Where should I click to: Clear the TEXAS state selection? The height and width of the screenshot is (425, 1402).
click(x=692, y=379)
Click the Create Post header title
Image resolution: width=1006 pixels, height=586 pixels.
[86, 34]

• Instructions for the task
Retype all the data verbatim.

• Written reply
Where should I click to: Clear the TEXAS state selection? The height and width of the screenshot is (425, 1402).
click(x=692, y=379)
Click the Create Post header title
Image resolution: width=1006 pixels, height=586 pixels.
[86, 34]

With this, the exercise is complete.